Walking technipions in a holographic model

We calculate masses of the technipions in the walking technicolor model with the anomalous dimension ${\gamma }_m=1$, based on a holographic model which has a naturally light technidilaton $\varphi$ as a composite Higgs with mass $m_{\varphi }\simeq 125\mathrm{GeV}$. The one-family model (with four weak doublets) is taken as a concrete example in such a framework, with the inputs being $F_{\pi }=v/2\simeq 123\mathrm{GeV}$ and $m_{\varphi }\simeq 125\mathrm{GeV}$ as well as ${\gamma }_m=1$. It is shown that technipion masses are enhanced by the large anomalous dimension to typically $O(1)\mathrm{TeV}$. We find a correlation between the technipion masses and $S^{(\mathrm{TC})}$, the $S$ parameter arising only from the technicolor sector. The current LHC data on the technipion mass limit thus constrains $S^{(\mathrm{TC})}$ to be not as large as $O(1)$, giving a direct constraint on the technicolor model building.
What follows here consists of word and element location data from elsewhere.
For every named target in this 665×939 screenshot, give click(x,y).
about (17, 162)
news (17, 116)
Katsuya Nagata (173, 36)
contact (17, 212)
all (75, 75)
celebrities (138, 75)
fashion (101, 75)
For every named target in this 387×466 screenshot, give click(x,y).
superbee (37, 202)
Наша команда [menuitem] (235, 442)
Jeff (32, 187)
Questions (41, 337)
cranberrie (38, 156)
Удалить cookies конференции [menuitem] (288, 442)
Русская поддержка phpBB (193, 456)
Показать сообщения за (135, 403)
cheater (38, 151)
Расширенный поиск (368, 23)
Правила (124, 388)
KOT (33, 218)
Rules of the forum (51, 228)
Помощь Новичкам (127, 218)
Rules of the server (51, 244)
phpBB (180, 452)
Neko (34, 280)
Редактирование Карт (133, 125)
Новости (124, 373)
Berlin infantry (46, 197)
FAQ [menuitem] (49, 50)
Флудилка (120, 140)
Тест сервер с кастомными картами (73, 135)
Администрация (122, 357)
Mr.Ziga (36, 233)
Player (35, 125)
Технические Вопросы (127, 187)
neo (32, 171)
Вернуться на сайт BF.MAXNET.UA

This is a new constraint on the technicolor sector alone, quite independent of other sectors connected by the extended-technicolor-type interactions—in sharp contrast to the conventional $S$ parameter constraint from the precision electroweak measurements.

Figure 1

${\mathrm{\Pi }}_V(Q^2)-{\mathrm{\Pi }}_A(Q^2)$ calculated from the holographic WTC model for the case of $N_{\mathrm{TC}}=4$. Solid, dashed, and dotted curves correspond to the cases of $S=0.1$, 0.3, and 1.0, respectively.

Figure 2

${\mathrm{\Pi }}_V(Q^2)-{\mathrm{\Pi }}_A(Q^2)$ in real-life QCD obtained from the holographic calculation with the input parameters shown in Eq. (a2).

Figure 3

${\mathrm{\Pi }}_V(Q^2)-{\mathrm{\Pi }}_A(Q^2)$ calculated from the holographic WTC model for the case of $N_{\mathrm{TC}}=3$, compared with that calculated from the inhomogeneous BS equation with the improved ladder approximation in Ref. [18]. Solid, dashed, and dotted (red) curves correspond to the cases of $S=0.1$, 0.3, and 1.0 obtained from the holographic calculation, while the dash-dotted (blue) curve is the one calculated from the ladder BS equation. Both the vertical and the horizontal axes are normalized by $F_{\pi }^2$.